5. A intensidade de emissão do fluoróforo NBD difere nas três posições lipídicas
em que ele está ligado, quando em bicamadas fosfolipídicas de DPPC. O aumento
desta intensidade até o momento da temperatura de transição das bicamadas
lipídicas de DPPC e a conseqüente diminuição após esta temperatura para o
fluoróforo ligado no carbono 6 e no carbono 12 das cadeias de ácido graxo da
fosfatidilcolina, possivelmente está associado à modificação conformacional destas
cadeias na fase líquido-cristalina das vesículas. A maior alteração dos valores de
anisotropia estática em torno da temperatura de transição é para a sonda NBD-PE,
que pode estar associado ao fato de que o NBD neste lipídio possui uma localização
precisa quando inserido nas vesículas de DPPC. A diminuição nos tempos de
correlação rotacional obtidos pelo ajuste dos perfis de decaimento da anisotropia
pode estar associada à formação da âncora pela cabeça polar dos análogos
fluorescentes na interface da membrana, fazendo com que a limitação da difusão
rotacional torne-se dependente da microviscosidade das vesículas fosfolipídicas.
6. As mudanças na intensidade da emissão de fluorescência para a sonda Ahba nas
diferentes fases são dependentes do aumento do movimento da sonda devido à
agitação térmica do sistema, além do aumento da polaridade na membrana onde a
sonda é inserida.
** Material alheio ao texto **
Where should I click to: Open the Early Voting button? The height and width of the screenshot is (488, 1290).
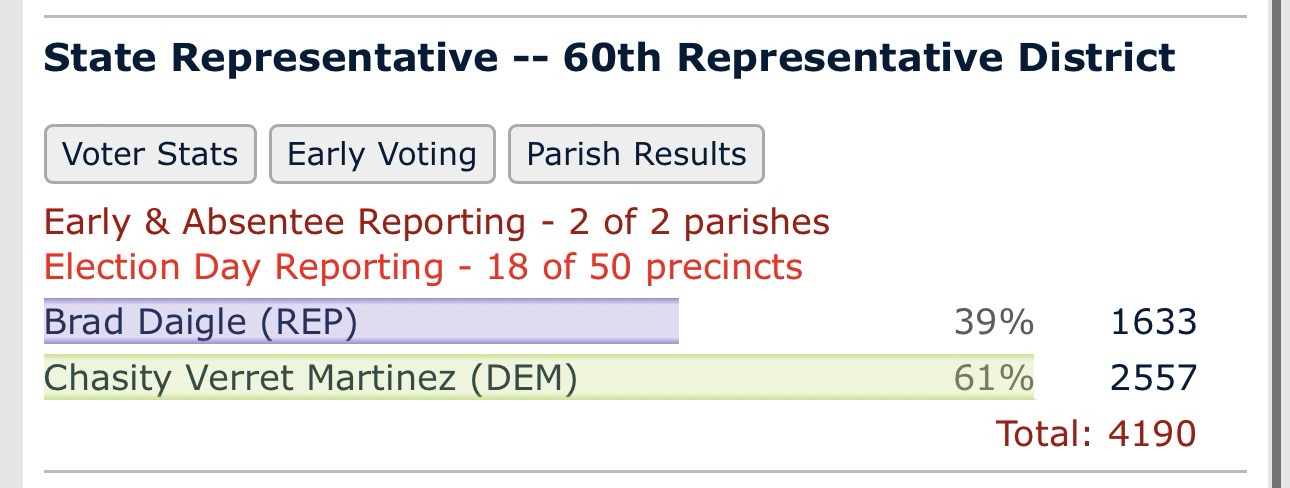[382, 154]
Por medidas de anisotropia estática, verificamos uma acentuada
queda nos valores de anisotropia em torno da temperatura de transição, como
esperado, devido à maior liberdade do movimento rotacional da sonda pela
130
desordem dos fosfolipídios na fase líquido-cristalina das vesículas. Devido à
localização precisa do anel benzeno na interface da bicamada lipídica, os valores de
tempo de vida não se alteram consideravelmente tanto acima como abaixo da
transição de fase das membranas. Os tempos obtidos de correlação rotacional estão
associados ao movimento rotacional da molécula Ahba como um todo, que diminui
de acordo com o aumento da fluidez da bicamada lipídica. O ligeiro aumento no
curto tempo de correlação rotacional pode estar refletindo uma menor mobilidade
do anel benzeno na interface da membrana, associado à limitação imposta pelo
movimento da sonda como um todo.
Finalizando nosso estudo, verificamos que baixas concentrações das sondas
fluorescentes empregadas neste trabalho revelam propriedades estruturais e dinâmicas
das bicamadas fosfolipídicas. As diferenças entre as propriedades estruturais e físico-
químicas destas sondas mimetizam o comportamento da membrana de diferentes
formas, principalmente pela localização de cada fluoróforo dentro da bicamada
fosfolipídica, tanto na fase gel como na fase líquido-cristalina. O movimento do DPH
está intimamente restrito pelo movimento das cadeias alifáticas, devido à sua afinidade
pela região hidrofóbica, enquanto que as outras sondas, ancorando-se na interface da
membrana pela cabeça polar, no caso do NBD marcado em lipídios, e pelo anel
benzeno, para a sonda Ahba, tem seu movimento restrito principalmente devido à
microviscosidade e fluidez da membrana, comprovado principalmente pela diminuição
nos tempos de correlação rotacional obtidos por perfis de decaimento da anisotropia.